Nas unidades de urgência e emergência, isso significou atendentes, motoristas, enfermeiros e auxiliares de enfermagem deixando o trabalho mais cedo e pacientes tendo que esperar horas pelo atendimento.

Os prontos-socorros não suspenderam o atendimento, mas muitos servidores fazem hora extra para completar o quadro de funcionários - e assim ganham mais. Com a suspensão do pagamento do adicional, estes servidores deixaram de trabalhar, diminuindo a quantidade de servidores em cada período.

No Pronto-Socorro do Jardim Bela Vista, a saída dos funcionários pegou a população de surpresa. “Deu 13h e as enfermeiras foram embora. Agora só tem gente na recepção e os médicos. Eles (os médicos) que vêm até aqui (sala de espera) pegar os prontuários dos pacientes”, conta Nilza Aparecida Godoy Bueno, 44 anos, moradora do Jardim Vânia Maria, que chegou às 5h na unidade para ser atendida.

A paciente Rosa Guimarães, 78 anos, se solidarizou com a atitude dos funcionários. Com diabetes, ela é levada pela ambulância social todos os dias até a unidade de urgência e emergência trocar os curativos de seu pé. “Eu cheguei aqui e não tinha ninguém para fazer o curativo. Uma enfermeira que é amiga minha pediu um favor e acabaram me atendendo. As enfermeiras são muito atenciosas e merecem o pagamento das horas extras. Elas estão certas de reclamar”, observa.

No Pronto-Socorro Central (PSC), a situação se repetiu. Na tarde de ontem, muitos funcionários foram embora assim que a jornada contratual venceu. Se nas segundas-feiras a procura pela unidade de urgência e emergência costuma ser grande, ontem não foi diferente. E os funcionários que cumpriam o turno tiveram que se desdobrar.

“Ontem (anteontem), precisou uma pessoa sair chutando tudo aqui para ser atendido. Hoje (ontem), parece que vai ser a mesma coisa”, criticou Wellington Walton Flaks, 24 anos, que procurou o atendimento no PSC pelo segundo dia consecutivo. Com dores abdominais, ele reclamava da demora para a consulta. “A gente gasta passe, perde dia de serviço, não recebe atestado e eles não resolvem o nosso problema”, lamenta.

Maria Nilza Andrade Silva deixava a unidade depois de sete horas de permanência. Ela acompanhava o filho adolescente que estava com o pé machucado. “Lá dentro, o pessoal estava reclamando muito do atraso. Dizem que o pessoal foi embora, mas eu fui atendida normalmente pelos enfermeiros”, conta.

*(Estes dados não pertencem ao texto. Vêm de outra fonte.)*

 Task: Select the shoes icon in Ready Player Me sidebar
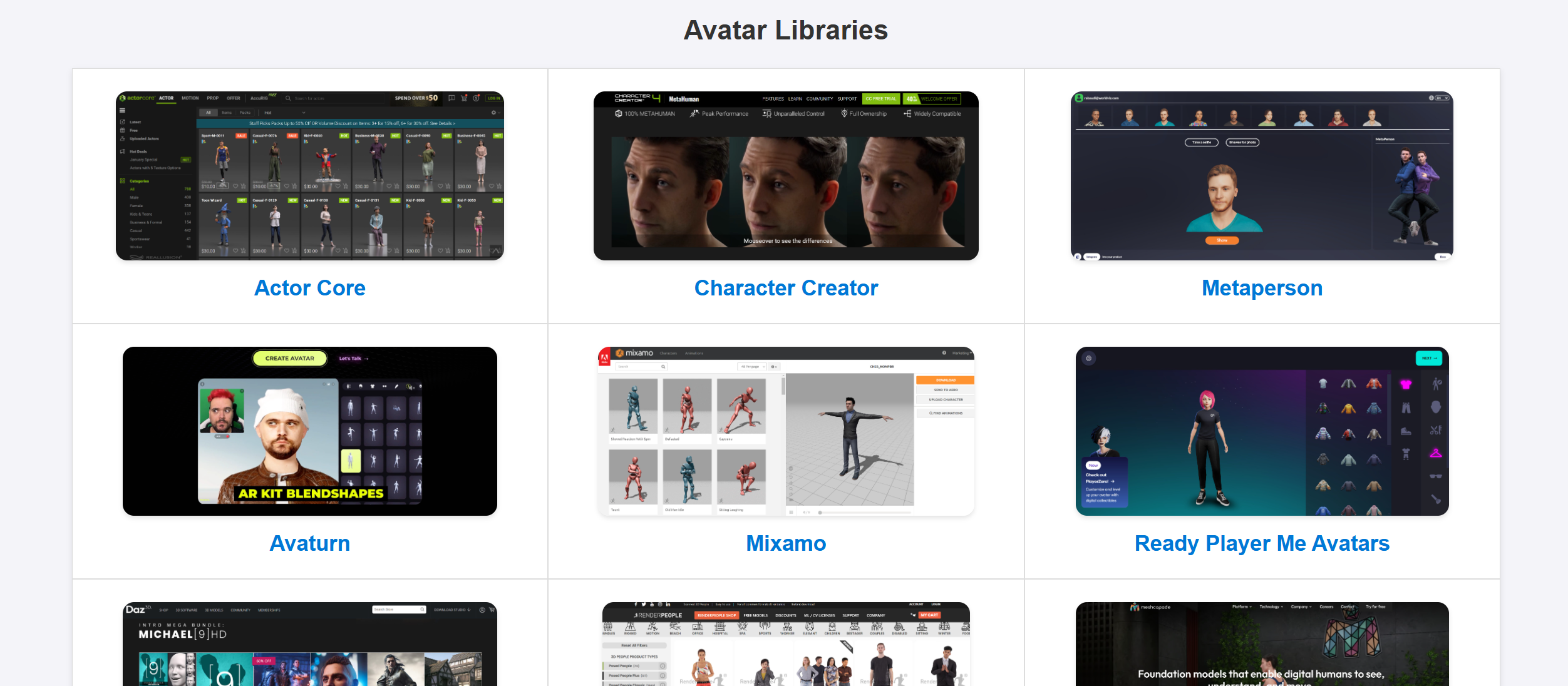coord(1406,432)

À noite, a situação piorou. A falta de atendentes, maqueiros e profissionais de enfermagem prejudicou ainda mais o atendimento à população. Revoltados, os funcionários da unidade procuraram vereadores para denunciar o problema, comentando que se a situação se mantivesse, poderiam paralisar as atividades.

____________________

De volta para casa

Assim que chegou para trabalhar, ontem pela manhã, e soube que o pagamento das horas extras estava suspenso, um motorista de ambulância do Pronto-Socorro Central (PSC), que preferiu não divulgar seu nome, voltou para casa. “Hoje (ontem) não era meu plantão, mas sim meu dia de fazer extra. E é um absurdo isso de não pagarem em dinheiro, principalmente porque é retroativo, vale para o que trabalhamos em junho”, explicou.

O motorista relatou que seu salário é de cerca de R$ 1 mil mensais para 40 horas semanais trabalhadas. Mas como faltam funcionários, faz hora extra toda semana, o que eleva seu salário para aproximadamente R$ 2 mil. “Para suprir a falta de funcionário, a gente faz hora extra, mas agora com essa decisão, só vou fazer o meu plantão”, reafirmou.

Segundo ele, ontem pela manhã, dos quatro motoristas de ambulância que deveriam trabalhar no PSC, apenas um, que estava em seu plantão, estava à disposição dos pacientes. À tarde, a reportagem constatou que havia três ambulâncias estacionadas no PSC, sem motoristas. Uma funcionária da unidade de saúde questionou o encarregado do setor se havia motorista para viajar para Jaú e ele que disse no momento não havia profissional à disposição.